In fact, one of the first things I did in Europe was to visit the American expatriate composer Wayne Siegel in Aarhus, Denmark, who teaches electronic music at the Royal Conservatory. (My profile of him just appeared in Chamber Music magazine.) And Siegel played for me excerpts of his own science fiction opera, Livstegn, or "Signs of Life" (1993-94), about a scientist plunged into a personal crisis by his unexpected discovery of intelligent life on one of Jupiter's moons. Here were the same melding of live instrumentals and electronics, only instead of 12-tone, the work's background style is postminimalist. Livstegn hasn't been performed since its premiere run in 1994. It deserves revival, and an American premiere, as does its remarkably parallel distant cousin Aniara.
Why do such works get marginalized from the narratives of contemporary music? Because their composers are not from the approved countries from which excellent music is supposed to spring? I'm glad to own the vocal score to Aniara, and if I ever teach a course dealing with 12-tone technique - which has crossed my mind at times, believe it or not - I think I'd use it as a particularly clear and flexible example. And since I hate describing anything to you you can't listen to, here's an mp3 of Scenes 1 and 2.
I have only made one edit on Wikipedia since I made a big brouhaha about the site several months ago.

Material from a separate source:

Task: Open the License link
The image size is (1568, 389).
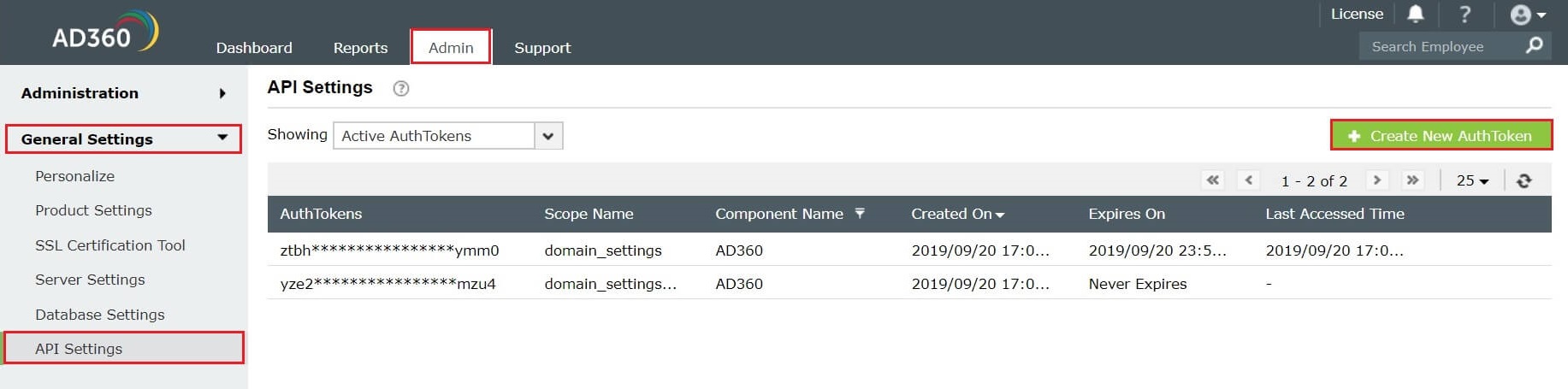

I ran across a page titled "Cultural depictions of George Armstrong Custer," and noticed a subsection on musical references to Custer. Human nature being what it is, I rather thought a citation of my music theater work Custer and Sitting Bull might be appropriate there, and added it. It was immediately deleted, as violating the rules against self-promotion. I said "Hmph," or words to that effect, cursed myself for deigning to pay attention to that benighted web site, and moved on.
Weeks later I get a note from the person responsible for the deletion. He (or she) has restored the reference, explaining that it is better for someone besides the composer to have added it in. He had also supplied, in his text, the helpful fact that Custer and Sitting Bull was premiered in New York in 2000, and asked me to verify the accuracy of what he had written.
Now, given Wikipedia's philosophy, I am rather affronted to be appealed to to verify facts about my own career. Silly me, I had rather thought I premiered Custer and Sitting Bull in 1999 in Los Angeles, but clearly that impression is too subjective to be trusted. I have no printed reference work to footnote for the information, only my own resumé, which I could have all kinds of self-serving reasons to falsify. Perhaps I am trying to claim credit for having achieved in the 20th century innovations that didn't really occur until the 21st. And so if Wikipedia's stance is that information added by an objective party is always better than that added by a self-interested expert, then in the Wikipedia universe, Custer and Sitting Bull will have to have been premiered in New York in 2000. To ask my opinion in the matter seems like hypocrisy.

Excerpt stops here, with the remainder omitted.